Today we are presenting a routine control radiograph of a 31-year-old woman. Can you guess the reason for the operation?
Check the image below, leave your thoughts in the comments section, and come back on Friday for the answer.
1. Aortic coarctation
2. Aortic dissection
3. Congenital aortic valvular stenosis
4. None of the above
Findings: PA radiograph shows metallic sutures in sternum and a prosthetic aortic valve. In addition the descending aorta is prominent and undulated (A, arrows), which is unusual for the patient’s age. There is an additional finding: surgical staples in the left lung apex (A, red arrow), highly suggestive of previous surgery for pneumothorax.
Of the offered answers, the lack of dilatation of the ascending aorta goes against aortic valve stenosis and aortic coarctation. The combination of pneumothorax, leptosomic chest and undulated aorta suggests aortic dissection in a patient with Marfan disease.
Enhanced axial and sagittal CT (B-C) confirms the extensive dissection. The patient had a spontaneous pneumothorax in 1999, at which time she was diagnosed of Marfan disease. Six years later she was operated on for type A aortic dissection.
Final diagnosis: Marfan disease with previous pneumothorax and aortic dissection.
Congratulations to the three of you who diagnosed Marfan’s: Mauro, MK and 19Medicus83. Special mention to MK who was the only one that saw the surgical staples and its relationship to pneumothorax.
Teaching point: Although seeing evidence of previous pneumothorax is not needed to suggest Marfan’s, is gives you more surety in your opinion. Avoid satisfaction of search.
Hello.
This patient had an aortic valve replacement. I can see that the aorta is enlarged. Putting everything together, I think this patient could have Marfan Syndrome and the valve disease was probably regurgitation.
Metallic aortic a valve.
Elongated descended aorta
Middle sternotomy
Metallic suture in left apical region
Aortic coarctation is not a good idea because of the dilatation of the descended aorta.

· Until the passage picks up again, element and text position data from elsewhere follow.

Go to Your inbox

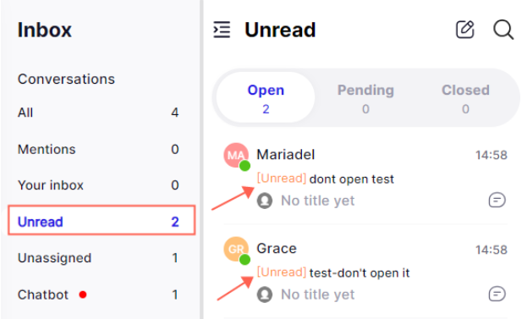pos(98,184)
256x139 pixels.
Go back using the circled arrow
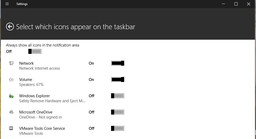(10, 27)
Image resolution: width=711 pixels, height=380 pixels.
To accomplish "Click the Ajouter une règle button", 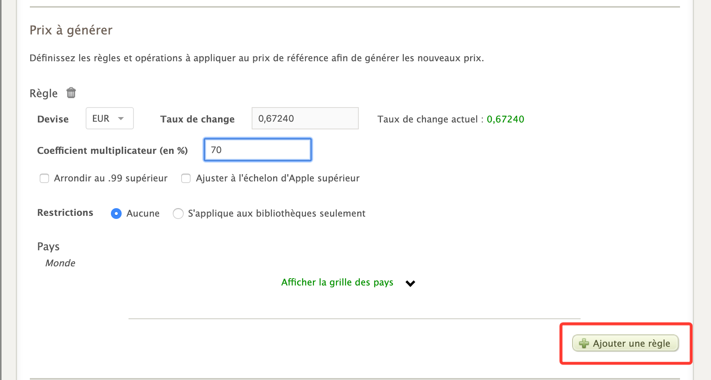I will tap(625, 343).
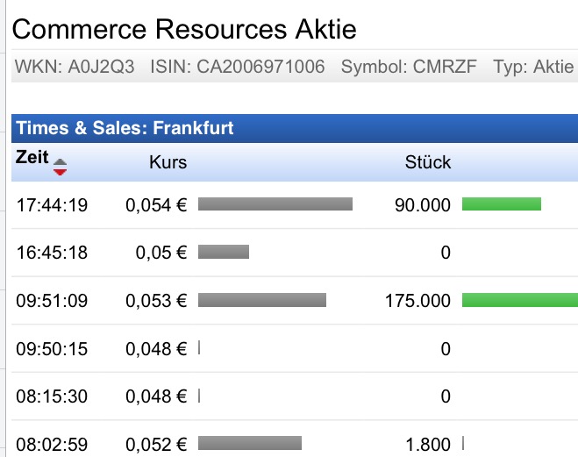The height and width of the screenshot is (457, 578).
Task: Click the 09:50:15 time entry
Action: tap(52, 349)
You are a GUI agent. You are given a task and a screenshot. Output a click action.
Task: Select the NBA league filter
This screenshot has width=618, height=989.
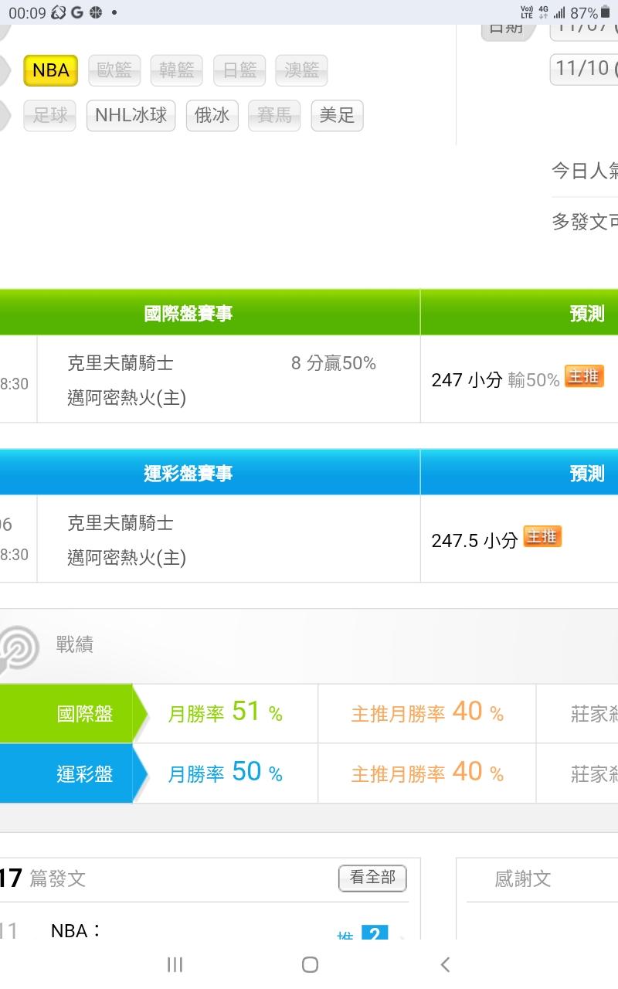coord(50,70)
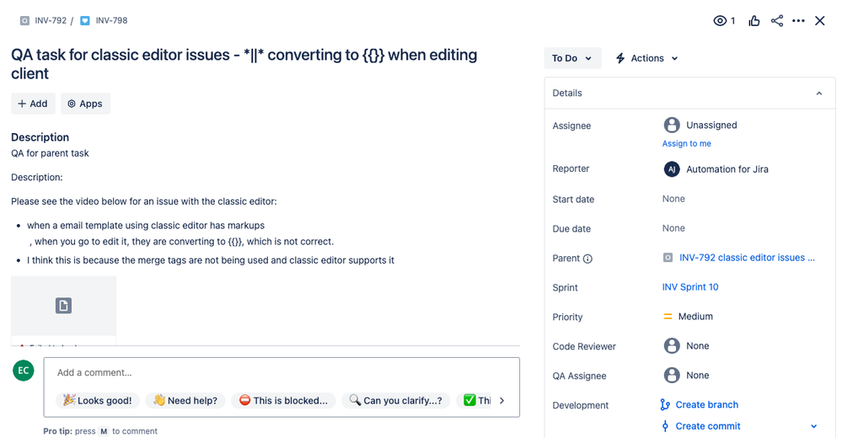Vote with the thumbs-up icon
The height and width of the screenshot is (438, 842).
[754, 21]
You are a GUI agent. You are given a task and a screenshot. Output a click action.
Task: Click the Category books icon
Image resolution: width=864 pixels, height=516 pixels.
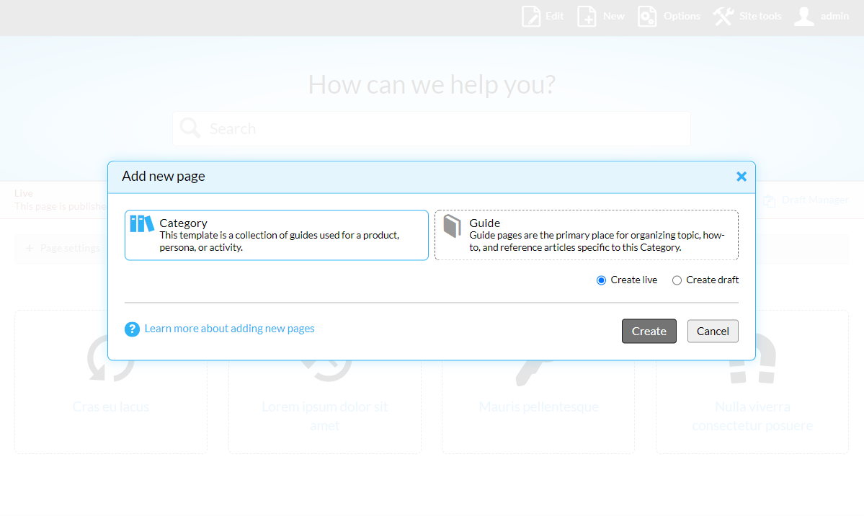tap(141, 224)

For aortic valvular stenosis the ascend aorta is not diltated
Perhaps the apical left suture is because of a bulla surgery (but there are not loss of volume), and the leptosomic thorax appearance would be more factores to think in Marfan syndrome, like Mauro.
….PROF !!!!! Questo non può’ essere il cuore “nativo”…..è’ troppo piccolo…..questo è’ un cuore “trapiantato”….. attento a Dybala…..sara’ il vostro incubo !
It is not common to have a prosthetic valve in a transplanted heart.
If I were you, I would worry about
Messi, Neymar and Suarez.
Hello professor!
My findings are as nearly all are already mentioned:
– middle sternotomy, second and last cerclage are (partly) broken
– metallic aortic valve replacement
– surgical seam in the left apical lung region
– normal, rather small configurated heart
– double contour of the aortic knob and kinking of the descendens aorta
– prominent pulmonary trunk with an outlining contour projected over it
– both lungs and hila look normal
Interpretation seems a little bit difficult for me. Keeping the double contour of the aortic knob in mind I suppose the patient had an typ a dissection affecting the aortiv valve. Consecutively, aortiv valve replacement was needed. Marfan syndrome as the underlying disease seems quite likely.
Non of the above
Hi
I was checking the case again, as it was my first time participating.
Is not usual to find an ao valv replacement ONLY with a type A dissection…
So, i couldnt make 1 dg…
I think answer 1. Aortic coarctation: figure of 3 sign, inferior rib notching. often in association with hypoplasia of the aortic valve (bicuspid aortic valve most common associated defect), probably because it was held prosthetics.